Dataset records:
=== Section Start ===

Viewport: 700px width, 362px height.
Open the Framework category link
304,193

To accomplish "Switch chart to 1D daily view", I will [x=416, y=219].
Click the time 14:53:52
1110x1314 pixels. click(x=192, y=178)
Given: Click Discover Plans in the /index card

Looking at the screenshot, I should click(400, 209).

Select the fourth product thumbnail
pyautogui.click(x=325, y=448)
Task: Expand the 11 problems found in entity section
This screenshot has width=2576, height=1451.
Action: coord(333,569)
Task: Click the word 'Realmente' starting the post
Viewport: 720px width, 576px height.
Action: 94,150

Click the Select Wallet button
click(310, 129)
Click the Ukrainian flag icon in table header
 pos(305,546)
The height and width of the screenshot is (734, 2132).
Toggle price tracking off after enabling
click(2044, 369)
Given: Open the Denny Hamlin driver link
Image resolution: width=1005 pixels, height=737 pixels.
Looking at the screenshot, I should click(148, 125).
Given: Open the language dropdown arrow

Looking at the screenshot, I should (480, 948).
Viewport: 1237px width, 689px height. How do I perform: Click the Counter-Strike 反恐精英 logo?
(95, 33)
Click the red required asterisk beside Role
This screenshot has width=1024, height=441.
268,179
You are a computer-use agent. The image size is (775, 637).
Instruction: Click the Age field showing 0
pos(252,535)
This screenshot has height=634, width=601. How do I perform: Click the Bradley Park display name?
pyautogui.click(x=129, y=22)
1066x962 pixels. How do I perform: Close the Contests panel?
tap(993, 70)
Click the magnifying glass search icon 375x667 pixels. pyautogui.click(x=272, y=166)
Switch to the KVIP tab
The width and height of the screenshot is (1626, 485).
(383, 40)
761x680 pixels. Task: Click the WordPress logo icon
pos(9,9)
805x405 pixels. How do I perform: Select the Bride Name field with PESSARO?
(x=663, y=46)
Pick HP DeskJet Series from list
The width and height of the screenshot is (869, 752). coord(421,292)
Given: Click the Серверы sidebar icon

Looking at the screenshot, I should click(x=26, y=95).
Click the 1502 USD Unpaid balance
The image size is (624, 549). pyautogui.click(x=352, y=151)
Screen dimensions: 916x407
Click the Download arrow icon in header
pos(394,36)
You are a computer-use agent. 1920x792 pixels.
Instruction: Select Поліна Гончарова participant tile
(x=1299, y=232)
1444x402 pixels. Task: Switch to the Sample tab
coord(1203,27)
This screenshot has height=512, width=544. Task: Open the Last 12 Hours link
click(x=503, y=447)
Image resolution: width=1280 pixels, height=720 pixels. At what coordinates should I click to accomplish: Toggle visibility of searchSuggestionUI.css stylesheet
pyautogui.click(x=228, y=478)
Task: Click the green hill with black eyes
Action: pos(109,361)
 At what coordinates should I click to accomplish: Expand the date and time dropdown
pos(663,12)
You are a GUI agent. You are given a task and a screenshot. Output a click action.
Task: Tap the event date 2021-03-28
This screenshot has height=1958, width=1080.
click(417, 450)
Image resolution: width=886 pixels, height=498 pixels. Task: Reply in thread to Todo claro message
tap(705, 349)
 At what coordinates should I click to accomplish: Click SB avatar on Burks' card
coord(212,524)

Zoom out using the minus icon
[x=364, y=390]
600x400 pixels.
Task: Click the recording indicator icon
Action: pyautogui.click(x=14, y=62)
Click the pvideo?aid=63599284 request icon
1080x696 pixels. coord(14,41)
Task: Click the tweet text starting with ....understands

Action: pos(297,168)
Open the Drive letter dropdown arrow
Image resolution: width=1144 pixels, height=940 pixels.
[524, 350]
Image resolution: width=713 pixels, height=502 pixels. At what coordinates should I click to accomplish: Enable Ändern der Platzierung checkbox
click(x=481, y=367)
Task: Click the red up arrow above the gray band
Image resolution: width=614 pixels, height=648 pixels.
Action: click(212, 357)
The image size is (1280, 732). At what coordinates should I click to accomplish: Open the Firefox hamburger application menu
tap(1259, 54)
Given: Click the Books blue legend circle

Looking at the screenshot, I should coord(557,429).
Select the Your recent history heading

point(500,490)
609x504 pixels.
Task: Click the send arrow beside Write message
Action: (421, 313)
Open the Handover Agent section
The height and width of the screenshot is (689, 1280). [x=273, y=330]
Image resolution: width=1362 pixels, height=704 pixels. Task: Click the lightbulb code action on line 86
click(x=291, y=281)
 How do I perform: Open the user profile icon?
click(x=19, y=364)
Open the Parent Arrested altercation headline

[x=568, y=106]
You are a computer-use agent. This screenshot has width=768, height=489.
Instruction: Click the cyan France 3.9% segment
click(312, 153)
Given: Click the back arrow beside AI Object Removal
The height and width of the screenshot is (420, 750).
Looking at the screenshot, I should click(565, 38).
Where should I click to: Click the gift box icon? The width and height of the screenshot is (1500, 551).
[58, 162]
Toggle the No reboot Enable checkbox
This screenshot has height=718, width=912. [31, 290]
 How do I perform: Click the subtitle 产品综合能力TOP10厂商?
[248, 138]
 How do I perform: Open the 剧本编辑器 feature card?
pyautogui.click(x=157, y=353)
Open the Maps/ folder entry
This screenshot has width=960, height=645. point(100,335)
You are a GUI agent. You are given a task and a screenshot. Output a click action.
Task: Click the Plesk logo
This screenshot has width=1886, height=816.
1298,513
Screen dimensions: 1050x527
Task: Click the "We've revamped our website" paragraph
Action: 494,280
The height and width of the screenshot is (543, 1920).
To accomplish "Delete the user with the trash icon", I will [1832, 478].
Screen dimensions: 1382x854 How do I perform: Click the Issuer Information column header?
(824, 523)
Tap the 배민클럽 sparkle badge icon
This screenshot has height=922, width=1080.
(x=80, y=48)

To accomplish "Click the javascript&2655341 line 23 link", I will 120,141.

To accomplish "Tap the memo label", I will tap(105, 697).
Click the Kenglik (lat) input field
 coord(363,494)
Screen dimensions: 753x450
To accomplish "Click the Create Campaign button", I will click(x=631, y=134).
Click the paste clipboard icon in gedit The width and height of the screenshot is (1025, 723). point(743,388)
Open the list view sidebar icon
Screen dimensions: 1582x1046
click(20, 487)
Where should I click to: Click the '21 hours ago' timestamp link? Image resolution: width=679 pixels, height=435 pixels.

=== Section End ===

→ **Work order**: Please set down all the data word for word.

→ **Answer box**:
Viewport: 700px width, 362px height.
Open the Framework category link
304,193

To accomplish "Switch chart to 1D daily view", I will [x=416, y=219].
Click the time 14:53:52
1110x1314 pixels. click(x=192, y=178)
Given: Click Discover Plans in the /index card

Looking at the screenshot, I should click(400, 209).

Select the fourth product thumbnail
pyautogui.click(x=325, y=448)
Task: Expand the 11 problems found in entity section
This screenshot has width=2576, height=1451.
Action: coord(333,569)
Task: Click the word 'Realmente' starting the post
Viewport: 720px width, 576px height.
Action: 94,150

Click the Select Wallet button
click(310, 129)
Click the Ukrainian flag icon in table header
 pos(305,546)
The height and width of the screenshot is (734, 2132).
Toggle price tracking off after enabling
click(2044, 369)
Given: Open the Denny Hamlin driver link
Image resolution: width=1005 pixels, height=737 pixels.
Looking at the screenshot, I should click(148, 125).
Given: Open the language dropdown arrow

Looking at the screenshot, I should (480, 948).
Viewport: 1237px width, 689px height. How do I perform: Click the Counter-Strike 反恐精英 logo?
(95, 33)
Click the red required asterisk beside Role
This screenshot has width=1024, height=441.
268,179
You are a computer-use agent. The image size is (775, 637).
Instruction: Click the Age field showing 0
pos(252,535)
This screenshot has height=634, width=601. How do I perform: Click the Bradley Park display name?
pyautogui.click(x=129, y=22)
1066x962 pixels. How do I perform: Close the Contests panel?
tap(993, 70)
Click the magnifying glass search icon 375x667 pixels. pyautogui.click(x=272, y=166)
Switch to the KVIP tab
The width and height of the screenshot is (1626, 485).
(383, 40)
761x680 pixels. Task: Click the WordPress logo icon
pos(9,9)
805x405 pixels. How do I perform: Select the Bride Name field with PESSARO?
(x=663, y=46)
Pick HP DeskJet Series from list
The width and height of the screenshot is (869, 752). coord(421,292)
Given: Click the Серверы sidebar icon

Looking at the screenshot, I should click(x=26, y=95).
Click the 1502 USD Unpaid balance
The image size is (624, 549). pyautogui.click(x=352, y=151)
Screen dimensions: 916x407
Click the Download arrow icon in header
pos(394,36)
You are a computer-use agent. 1920x792 pixels.
Instruction: Select Поліна Гончарова participant tile
(x=1299, y=232)
1444x402 pixels. Task: Switch to the Sample tab
coord(1203,27)
This screenshot has height=512, width=544. Task: Open the Last 12 Hours link
click(x=503, y=447)
Image resolution: width=1280 pixels, height=720 pixels. At what coordinates should I click to accomplish: Toggle visibility of searchSuggestionUI.css stylesheet
pyautogui.click(x=228, y=478)
Task: Click the green hill with black eyes
Action: pos(109,361)
 At what coordinates should I click to accomplish: Expand the date and time dropdown
pos(663,12)
You are a GUI agent. You are given a task and a screenshot. Output a click action.
Task: Tap the event date 2021-03-28
This screenshot has height=1958, width=1080.
click(417, 450)
Image resolution: width=886 pixels, height=498 pixels. Task: Reply in thread to Todo claro message
tap(705, 349)
 At what coordinates should I click to accomplish: Click SB avatar on Burks' card
coord(212,524)

Zoom out using the minus icon
[x=364, y=390]
600x400 pixels.
Task: Click the recording indicator icon
Action: pyautogui.click(x=14, y=62)
Click the pvideo?aid=63599284 request icon
1080x696 pixels. coord(14,41)
Task: Click the tweet text starting with ....understands

Action: pos(297,168)
Open the Drive letter dropdown arrow
Image resolution: width=1144 pixels, height=940 pixels.
[524, 350]
Image resolution: width=713 pixels, height=502 pixels. At what coordinates should I click to accomplish: Enable Ändern der Platzierung checkbox
click(x=481, y=367)
Task: Click the red up arrow above the gray band
Image resolution: width=614 pixels, height=648 pixels.
Action: click(212, 357)
The image size is (1280, 732). At what coordinates should I click to accomplish: Open the Firefox hamburger application menu
tap(1259, 54)
Given: Click the Books blue legend circle

Looking at the screenshot, I should coord(557,429).
Select the Your recent history heading

point(500,490)
609x504 pixels.
Task: Click the send arrow beside Write message
Action: (421, 313)
Open the Handover Agent section
The height and width of the screenshot is (689, 1280). [x=273, y=330]
Image resolution: width=1362 pixels, height=704 pixels. Task: Click the lightbulb code action on line 86
click(x=291, y=281)
 How do I perform: Open the user profile icon?
click(x=19, y=364)
Open the Parent Arrested altercation headline

[x=568, y=106]
You are a computer-use agent. This screenshot has width=768, height=489.
Instruction: Click the cyan France 3.9% segment
click(312, 153)
Given: Click the back arrow beside AI Object Removal
The height and width of the screenshot is (420, 750).
Looking at the screenshot, I should click(565, 38).
Where should I click to: Click the gift box icon? The width and height of the screenshot is (1500, 551).
[58, 162]
Toggle the No reboot Enable checkbox
This screenshot has height=718, width=912. [31, 290]
 How do I perform: Click the subtitle 产品综合能力TOP10厂商?
[248, 138]
 How do I perform: Open the 剧本编辑器 feature card?
pyautogui.click(x=157, y=353)
Open the Maps/ folder entry
This screenshot has width=960, height=645. point(100,335)
You are a GUI agent. You are given a task and a screenshot. Output a click action.
Task: Click the Plesk logo
This screenshot has width=1886, height=816.
1298,513
Screen dimensions: 1050x527
Task: Click the "We've revamped our website" paragraph
Action: 494,280
The height and width of the screenshot is (543, 1920).
To accomplish "Delete the user with the trash icon", I will [1832, 478].
Screen dimensions: 1382x854 How do I perform: Click the Issuer Information column header?
(824, 523)
Tap the 배민클럽 sparkle badge icon
This screenshot has height=922, width=1080.
(x=80, y=48)

To accomplish "Click the javascript&2655341 line 23 link", I will 120,141.

To accomplish "Tap the memo label", I will tap(105, 697).
Click the Kenglik (lat) input field
 coord(363,494)
Screen dimensions: 753x450
To accomplish "Click the Create Campaign button", I will click(x=631, y=134).
Click the paste clipboard icon in gedit The width and height of the screenshot is (1025, 723). point(743,388)
Open the list view sidebar icon
Screen dimensions: 1582x1046
click(20, 487)
Where should I click to: Click the '21 hours ago' timestamp link? Image resolution: width=679 pixels, height=435 pixels.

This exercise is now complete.